On managing stakeholders and ensuring alignment on priorities and objectives, Dean says, “In order for managing stakeholders to stay aligned on priorities, they’ll need more transparency and collaborative win-win business relationships in which both healthcare systems and medical device manufacturers are equally committed to each other’s success. On the healthcare side, they need to understand where parts and products are manufactured to perform more predictive data and analytics for forecasting and planning efforts. And the manufacturers should offer more data transparency which will result in better planning and forecasting to navigate the ebbs and flows and enable better decision-making by healthcare systems.

Due to the sensitive nature of the information being requested, the effort to increase visibility is typically met with a lot of reluctance and push back. Dean essentially puts the onus back on suppliers to get with the times. “Traditionally, the relationships between buyers and suppliers are transactional, based only on the transaction between the two parties: what is the supplier providing, at what cost, and for what length of time. The relationship begins and ends there. The tide is shifting, and buyers expect more from their suppliers, especially given what the pandemic exposed around the fragility of the supply chain. The suppliers that get ahead of this will not only reap the benefits of improved relationships, but they will be able to take action on insights derived from greater visibility to manage risks more effectively.”

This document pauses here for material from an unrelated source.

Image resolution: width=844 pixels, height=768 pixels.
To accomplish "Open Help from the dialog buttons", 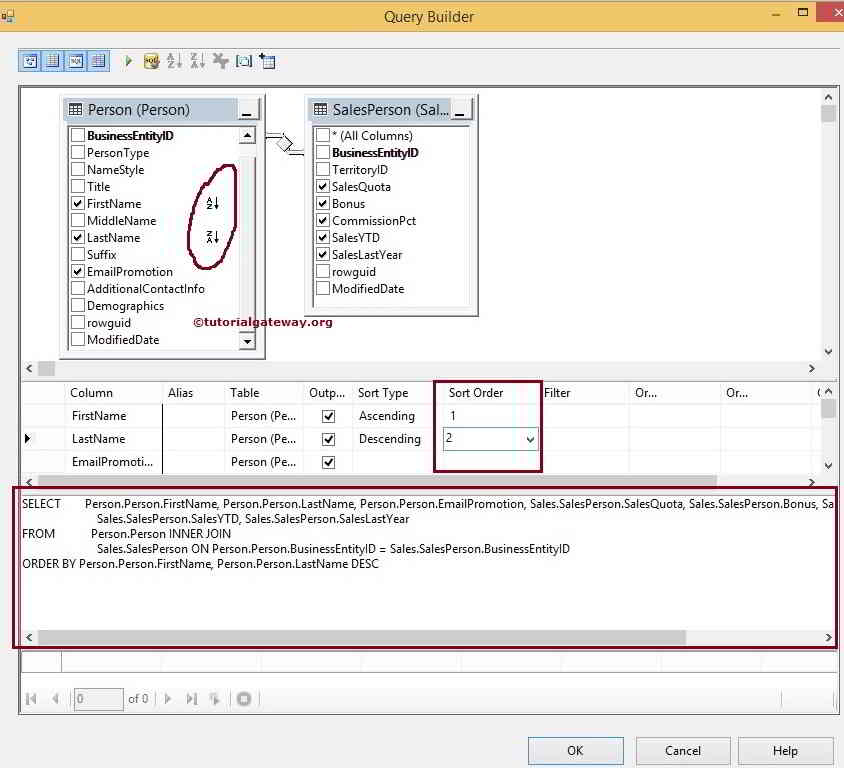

He offers a final tip. “A first step in enabling a supply chain data exchange is to make sure partners and buyers are aware of the conditions throughout the supply chain based on real-time data to enable predictive views into delays and disruptions. With well understand data sets, both parties can respond more effectively and work together when disruptions occur.”

As for where supply chain is heading, Dean says, “Moving forward, we’ll continue to see a shift toward Robotic Process Automation (RPA), Artificial Intelligence (AI), and advanced analytics to optimise the supply chain. The pandemic, as it has done in many other industries, will accelerate the move to digital, with the benefits of improving efficiency, visibility, and error rate. AI can consume enormous amounts of data to drive real-time pattern detection and mitigate risk from global disruptive events.”